By Jason Michael

Former President of Ireland Mary McAleese has opened fire on Pope Francis and his upcoming papal visit to Dublin. Speaking on the Marian Finucane Show on RTÉ Radio 1 she described the World Meeting of Families – the reason for Francis’ visit – as “essentially a right-wing rally,” lumping everyone who’ll be travelling to see the Pope and attend the closing Mass in the Phoenix Park in with people like Donald Trump, Steve Bannon, and alt-right leaders like Richard Spencer. According to Mrs McAleese the World Meeting of Families was:

…designed for that purpose, to rally people to get them motivated to fight against the tide of same-sex marriage, rights for gays, abortion rights, contraceptive rights.

Admittedly, Mrs McAleese has a certain degree of competence when discussing issues facing the people of Ireland and matters concerning the Catholic Church. She was the President of Ireland from 1997 to 2011 and she is a qualified canon lawyer – she knows what she’s talking about. But this doesn’t mean she is right to describe the Church, its leadership, or the activities of the Pope as right-wing because they happen not to chime well with her own particular political position. Even her decision to study Church law points to a level of confirmation bias in her outspoken attitude towards the Catholic Church. When asked why she wanted to study canon law she openly conceded that she was motivated by hostility. She was suspicious of the Church’s intentions.

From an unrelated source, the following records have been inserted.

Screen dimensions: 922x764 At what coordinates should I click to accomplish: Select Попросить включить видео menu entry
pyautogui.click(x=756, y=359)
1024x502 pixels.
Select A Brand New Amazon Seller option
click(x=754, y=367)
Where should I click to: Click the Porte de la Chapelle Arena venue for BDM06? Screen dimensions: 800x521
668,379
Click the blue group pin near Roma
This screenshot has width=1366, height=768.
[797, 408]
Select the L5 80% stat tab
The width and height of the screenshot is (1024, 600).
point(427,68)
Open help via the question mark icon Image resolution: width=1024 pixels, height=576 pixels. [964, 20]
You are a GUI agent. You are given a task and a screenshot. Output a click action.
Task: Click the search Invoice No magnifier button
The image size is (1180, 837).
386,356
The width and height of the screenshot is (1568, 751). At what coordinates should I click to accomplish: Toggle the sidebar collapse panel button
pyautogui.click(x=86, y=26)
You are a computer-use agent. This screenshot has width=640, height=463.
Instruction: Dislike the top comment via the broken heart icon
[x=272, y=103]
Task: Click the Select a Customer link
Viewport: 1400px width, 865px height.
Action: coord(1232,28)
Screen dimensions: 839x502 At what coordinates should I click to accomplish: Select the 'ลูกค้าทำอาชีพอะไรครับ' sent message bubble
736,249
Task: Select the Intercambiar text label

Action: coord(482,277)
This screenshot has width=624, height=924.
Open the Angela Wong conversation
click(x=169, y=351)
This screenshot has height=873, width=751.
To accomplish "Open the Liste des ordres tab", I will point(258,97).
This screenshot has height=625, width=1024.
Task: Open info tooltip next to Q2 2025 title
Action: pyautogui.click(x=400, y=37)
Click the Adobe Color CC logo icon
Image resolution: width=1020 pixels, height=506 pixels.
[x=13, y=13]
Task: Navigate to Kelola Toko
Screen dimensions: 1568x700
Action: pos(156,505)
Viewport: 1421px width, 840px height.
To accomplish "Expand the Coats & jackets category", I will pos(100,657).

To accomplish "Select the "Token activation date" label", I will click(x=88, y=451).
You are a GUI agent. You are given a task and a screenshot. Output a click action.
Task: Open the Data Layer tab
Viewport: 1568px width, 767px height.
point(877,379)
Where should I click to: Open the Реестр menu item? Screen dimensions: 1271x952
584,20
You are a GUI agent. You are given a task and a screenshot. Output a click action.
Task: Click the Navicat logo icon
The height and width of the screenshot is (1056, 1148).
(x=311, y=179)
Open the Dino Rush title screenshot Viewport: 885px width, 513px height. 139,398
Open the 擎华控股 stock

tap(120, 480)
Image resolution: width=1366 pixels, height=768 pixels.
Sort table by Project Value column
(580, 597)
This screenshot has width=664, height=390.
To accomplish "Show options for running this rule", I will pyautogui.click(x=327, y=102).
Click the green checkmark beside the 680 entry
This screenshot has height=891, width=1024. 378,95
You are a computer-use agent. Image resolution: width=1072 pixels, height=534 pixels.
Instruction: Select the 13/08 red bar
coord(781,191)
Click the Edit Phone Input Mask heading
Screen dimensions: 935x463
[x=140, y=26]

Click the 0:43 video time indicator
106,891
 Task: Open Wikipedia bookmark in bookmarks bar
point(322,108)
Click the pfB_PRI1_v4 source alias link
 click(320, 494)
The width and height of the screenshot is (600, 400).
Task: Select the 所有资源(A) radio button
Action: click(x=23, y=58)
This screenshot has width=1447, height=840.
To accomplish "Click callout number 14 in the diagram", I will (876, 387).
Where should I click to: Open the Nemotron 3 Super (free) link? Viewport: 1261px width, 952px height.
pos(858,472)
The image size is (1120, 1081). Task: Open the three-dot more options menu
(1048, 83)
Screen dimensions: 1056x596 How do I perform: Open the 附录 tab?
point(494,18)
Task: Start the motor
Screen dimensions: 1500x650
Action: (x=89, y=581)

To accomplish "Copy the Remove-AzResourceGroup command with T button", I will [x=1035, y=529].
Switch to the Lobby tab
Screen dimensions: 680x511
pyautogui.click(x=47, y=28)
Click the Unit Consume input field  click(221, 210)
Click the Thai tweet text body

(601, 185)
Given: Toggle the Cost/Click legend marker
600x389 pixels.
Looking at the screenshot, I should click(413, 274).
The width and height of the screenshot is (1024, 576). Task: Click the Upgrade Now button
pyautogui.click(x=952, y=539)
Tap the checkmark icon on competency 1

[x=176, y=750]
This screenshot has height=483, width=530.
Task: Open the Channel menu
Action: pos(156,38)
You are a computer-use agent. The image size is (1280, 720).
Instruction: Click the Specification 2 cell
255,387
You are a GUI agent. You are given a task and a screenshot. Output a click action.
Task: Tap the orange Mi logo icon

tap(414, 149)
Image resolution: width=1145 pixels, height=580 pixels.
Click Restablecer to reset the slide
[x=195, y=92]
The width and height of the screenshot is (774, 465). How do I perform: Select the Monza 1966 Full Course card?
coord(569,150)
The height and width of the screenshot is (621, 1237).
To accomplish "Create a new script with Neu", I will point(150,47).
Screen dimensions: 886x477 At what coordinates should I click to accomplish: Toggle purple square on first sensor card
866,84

We can’t defend the indefensible. The Church in Ireland and all around the world failed children and vulnerable people. There was – and to a great extent remains – a culture of abuse within the structures of the Church. The sexual, physical, and psychological abuse of children in the care of Church authorities was a terrible wrong, but the scandal was far worse; it was the abuse of power on the part of an ecclesiastical hierarchy that protected abusers and covered up their abuse – often shielding them, by the use of canon law among other things, from civil justice.

Mary McAleese, the people of Ireland, and everyone aware of this scandal – especially Catholics, have a right to be enraged by this. They have a duty to speak out. In fact, and in perfect accord with the teachings of the Church on the informed conscience, they always had a duty to speak out. This brings me to my first criticism of Mrs McAleese’s outrageous remarks: As a lawyer, a professor of criminal law, and as the President of Ireland – in a country where child abuse was common knowledge – Mary McAleese said nothing when she was in a position to do something about it. Sure, it is all very well, at the end of one’s career, when one has little to lose, to speak bold words and make sweeping condemnations. But the fact remains, Mrs McAleese has decided to speak out only at the epilogue of her career in Irish public and political life.

By no means is this intended as a condemnation of her in particular, her silence was a symptom of a profound sickness in Irish society that transcended the Church. This sickness is still pervasive in Irish society. One need only look at the indifference of Ireland’s ruling class towards the homeless and all those – Travellers, immigrants, people in Direct Provision etc. – on the peripheries of our society. Priests and religious abusing children and people in their care and the bishops, archbishops, and cardinals putting the bona facia of the Church before the well-being of the victims were not aliens; they were not foreign invaders. They were the sons and daughters of Irish mothers and fathers – they were the product of Irish society as much as they were the product of the Church.

While the totality of the focus of modern Ireland remains on the Church and its hierarchy, nothing is said of the mothers and fathers, the magistrates, the justice system, the Gardaí and its members, and the innumerable teachers and social workers who used Church-run institutions as instruments to remove the unwanted from Irish life. It was not the Church that beat and delivered the unwed expectant mother to the Magdalene Laundry. No, that was on the family; a family that was ashamed of its own daughter. Let’s not go down the idiotic route of suggesting the fathers and mothers, judges, police, teachers, and so on who did this had no say in what they were doing; that they had no agency in the decisions they were making. This was a new Republic born out of its struggle against the British Empire. The people of Ireland – the people who were doing this – had minds of their own.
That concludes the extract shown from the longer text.